Le samedi 8 Juin 2019, le Gouvernement de la République de Côte d’Ivoire a fait une déclaration, portant le sceau et la signature de son Porte-parole, le Ministre SIDI Tiémoko TOURE, abondamment relayée par les médias nationaux et internationaux, relative aux propos tenus par Son Excellence Henri KONAN BEDIE, Président du PDCI-RDA, à l’occasion d’une audience qu’il a accordée à une délégation de militants de son parti de la Commune de Koumassi. Le Porte-parole du Gouvernement a choisi délibérément des morceaux des propos du Président du PDCI-RDA, sortis de leur contexte, pour en faire une exploitation tendancieuse ; à l’effet de ternir son image et porter atteinte à son honorabilité.

Par ce stratagème, le gouvernement en arrive à qualifier les propos tenus par le Président du PDCI-RDA, comme étant « d’une extrême gravité, appelant à la haine de l’étranger et de nature à mettre en péril, au-delà de la paix et de la cohésion sociale, l’unité nationale et la cohésion du pays ». Contrairement à cette accusation, à la fois calomnieuse et démagogique, le Président Henri KONAN BEDIE n’a fait que porter à l’attention de l’opinion nationale et internationale des faits troublants et récurrents, vécus par les populations ivoiriennes et qui suscitent de véritables inquiétudes. Ces faits, régulièrement révélés par la presse nationale, internationale et publiquement reconnus par certains membres du Gouvernement, sont relatifs notamment aux conflits intercommunautaires récurrents ; à ce que recouvre l’orpaillage clandestin, et à la fraude sur l’identité ivoirienne.

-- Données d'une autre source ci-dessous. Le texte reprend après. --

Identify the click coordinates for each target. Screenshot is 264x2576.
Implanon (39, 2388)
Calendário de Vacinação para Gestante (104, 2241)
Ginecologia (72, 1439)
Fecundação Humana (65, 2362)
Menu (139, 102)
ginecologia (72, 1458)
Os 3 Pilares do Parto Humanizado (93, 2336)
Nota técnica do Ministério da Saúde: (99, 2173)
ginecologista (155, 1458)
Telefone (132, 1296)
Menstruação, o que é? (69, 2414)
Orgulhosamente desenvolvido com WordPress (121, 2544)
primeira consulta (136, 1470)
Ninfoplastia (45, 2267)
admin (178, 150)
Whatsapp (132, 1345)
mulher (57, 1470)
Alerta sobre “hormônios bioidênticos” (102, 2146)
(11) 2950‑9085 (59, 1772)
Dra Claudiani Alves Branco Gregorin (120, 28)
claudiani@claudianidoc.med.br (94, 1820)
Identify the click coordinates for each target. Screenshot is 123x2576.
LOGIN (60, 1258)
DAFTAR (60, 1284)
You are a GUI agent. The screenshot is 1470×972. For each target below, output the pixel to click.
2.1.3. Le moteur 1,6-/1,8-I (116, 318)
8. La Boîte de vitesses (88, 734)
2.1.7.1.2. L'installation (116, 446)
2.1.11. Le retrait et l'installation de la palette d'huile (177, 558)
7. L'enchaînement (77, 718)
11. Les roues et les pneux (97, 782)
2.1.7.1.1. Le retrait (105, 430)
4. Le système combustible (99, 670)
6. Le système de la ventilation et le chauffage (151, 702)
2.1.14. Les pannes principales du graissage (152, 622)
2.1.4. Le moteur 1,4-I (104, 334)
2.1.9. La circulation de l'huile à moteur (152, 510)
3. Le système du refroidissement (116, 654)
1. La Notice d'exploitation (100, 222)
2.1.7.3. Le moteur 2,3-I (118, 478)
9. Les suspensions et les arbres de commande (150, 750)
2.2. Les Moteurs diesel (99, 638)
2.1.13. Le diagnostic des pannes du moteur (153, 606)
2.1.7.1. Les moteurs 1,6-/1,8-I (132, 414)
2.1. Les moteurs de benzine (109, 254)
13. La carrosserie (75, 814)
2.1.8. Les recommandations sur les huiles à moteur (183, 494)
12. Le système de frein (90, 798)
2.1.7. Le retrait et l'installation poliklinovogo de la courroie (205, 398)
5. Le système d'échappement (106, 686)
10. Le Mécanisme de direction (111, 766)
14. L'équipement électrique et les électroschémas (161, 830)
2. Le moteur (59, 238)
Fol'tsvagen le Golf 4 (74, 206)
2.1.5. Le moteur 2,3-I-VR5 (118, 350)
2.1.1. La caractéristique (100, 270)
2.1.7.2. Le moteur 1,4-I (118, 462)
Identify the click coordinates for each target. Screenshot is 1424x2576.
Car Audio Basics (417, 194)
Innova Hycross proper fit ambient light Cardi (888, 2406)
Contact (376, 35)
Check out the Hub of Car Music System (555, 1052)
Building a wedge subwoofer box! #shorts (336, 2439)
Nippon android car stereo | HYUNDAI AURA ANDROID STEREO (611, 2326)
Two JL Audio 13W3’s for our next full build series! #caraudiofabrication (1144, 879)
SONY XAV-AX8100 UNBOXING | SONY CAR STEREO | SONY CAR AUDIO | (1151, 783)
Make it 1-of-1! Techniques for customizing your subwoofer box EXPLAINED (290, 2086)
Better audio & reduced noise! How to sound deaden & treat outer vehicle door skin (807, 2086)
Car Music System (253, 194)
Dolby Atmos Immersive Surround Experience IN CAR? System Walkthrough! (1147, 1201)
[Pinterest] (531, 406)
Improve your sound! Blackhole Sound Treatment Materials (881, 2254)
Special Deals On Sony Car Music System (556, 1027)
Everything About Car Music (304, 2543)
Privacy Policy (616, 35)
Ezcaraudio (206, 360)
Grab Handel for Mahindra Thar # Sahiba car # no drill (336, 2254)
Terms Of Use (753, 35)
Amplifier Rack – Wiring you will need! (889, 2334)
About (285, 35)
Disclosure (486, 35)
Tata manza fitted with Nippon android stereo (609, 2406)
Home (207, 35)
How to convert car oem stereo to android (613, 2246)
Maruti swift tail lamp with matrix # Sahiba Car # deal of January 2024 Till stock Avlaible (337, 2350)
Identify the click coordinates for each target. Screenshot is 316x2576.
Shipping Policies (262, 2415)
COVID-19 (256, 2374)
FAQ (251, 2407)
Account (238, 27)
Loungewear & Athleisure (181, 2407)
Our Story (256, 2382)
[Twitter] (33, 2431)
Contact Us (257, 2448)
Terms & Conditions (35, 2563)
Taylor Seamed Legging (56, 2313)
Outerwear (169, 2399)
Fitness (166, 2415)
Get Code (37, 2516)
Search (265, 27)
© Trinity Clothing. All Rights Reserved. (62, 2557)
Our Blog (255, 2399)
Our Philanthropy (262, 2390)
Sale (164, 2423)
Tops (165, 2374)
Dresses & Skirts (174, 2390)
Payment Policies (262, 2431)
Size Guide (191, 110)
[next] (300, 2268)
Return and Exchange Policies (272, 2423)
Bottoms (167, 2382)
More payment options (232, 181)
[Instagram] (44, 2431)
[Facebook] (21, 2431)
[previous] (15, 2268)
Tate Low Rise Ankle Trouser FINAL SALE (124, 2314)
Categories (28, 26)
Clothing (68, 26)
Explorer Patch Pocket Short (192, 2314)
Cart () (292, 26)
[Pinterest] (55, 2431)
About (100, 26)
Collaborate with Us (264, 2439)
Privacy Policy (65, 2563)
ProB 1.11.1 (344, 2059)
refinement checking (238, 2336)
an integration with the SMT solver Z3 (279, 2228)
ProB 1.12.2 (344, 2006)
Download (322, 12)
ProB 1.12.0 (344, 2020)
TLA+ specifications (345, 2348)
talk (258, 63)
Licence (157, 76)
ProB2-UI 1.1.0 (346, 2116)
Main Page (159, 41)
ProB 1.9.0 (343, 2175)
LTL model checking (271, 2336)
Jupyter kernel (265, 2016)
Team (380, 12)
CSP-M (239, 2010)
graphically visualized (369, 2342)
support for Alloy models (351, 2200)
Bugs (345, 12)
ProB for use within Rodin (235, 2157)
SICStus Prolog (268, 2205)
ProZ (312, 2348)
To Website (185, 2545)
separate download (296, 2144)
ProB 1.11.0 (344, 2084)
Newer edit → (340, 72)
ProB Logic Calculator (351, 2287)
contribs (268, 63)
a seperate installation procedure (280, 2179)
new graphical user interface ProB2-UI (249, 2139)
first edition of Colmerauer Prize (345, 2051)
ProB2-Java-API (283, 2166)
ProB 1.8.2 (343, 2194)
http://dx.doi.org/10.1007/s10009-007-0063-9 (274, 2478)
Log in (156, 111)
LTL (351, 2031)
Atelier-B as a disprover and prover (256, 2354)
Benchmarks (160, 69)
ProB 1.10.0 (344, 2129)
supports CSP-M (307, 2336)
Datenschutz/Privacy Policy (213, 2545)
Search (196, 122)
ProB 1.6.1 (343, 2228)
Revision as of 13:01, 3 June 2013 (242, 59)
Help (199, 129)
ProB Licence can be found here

Au regard de la persistance et de l’aggravation de ces faits, le Président Henri KONAN BEDIE, en sa qualité d’homme d’Etat et de Leader politique et d’opinion, est qualifié et bien placé pour aborder ces préoccupations majeures pour alerter le Gouvernement ainsi que l’opinion sur la gravité de ces événements qui menacent la paix sociale et la quiétude des populations ivoiriennes.

 

Concernant les conflits intercommunautaires.

 

Est-ce du racisme, de la xénophobie, du tribalisme, de la discrimination raciale ou religieuse ou de la haine de l’étranger que de dénoncer cette récurrence de ces conflits communautaires intervenus, notamment à Bouna (en Avril 2016), Guiglo (2017), Kanakono (le 24 Décembre 2017), Zouan-Hounien en (Novembre 2018), Bangolo (le 24 Juin 2018),  Facobly (en Juillet 2018), Issia (en Octobre 2018 avec la sortie punitive des DOZOS contre les populations autochtones), Duekoué (en Novembre 2018), Bin-Houin (en Avril 2019), Marabadiassa (en Février 2019), Béoumi et Abengourou (en Mai 2019) ?

Assurément que non !

 

En ce qui concerne l’orpaillage clandestin.

 

Est-ce du racisme, de la xénophobie, du tribalisme, de la discrimination raciale ou religieuse, de la haine de l’étranger que de regarder comme troublant ce phénomène qui est une réalité, principalement le fait de non nationaux armés et domiciliés à la lisière de nombreux de nos villages de Côte d’Ivoire ?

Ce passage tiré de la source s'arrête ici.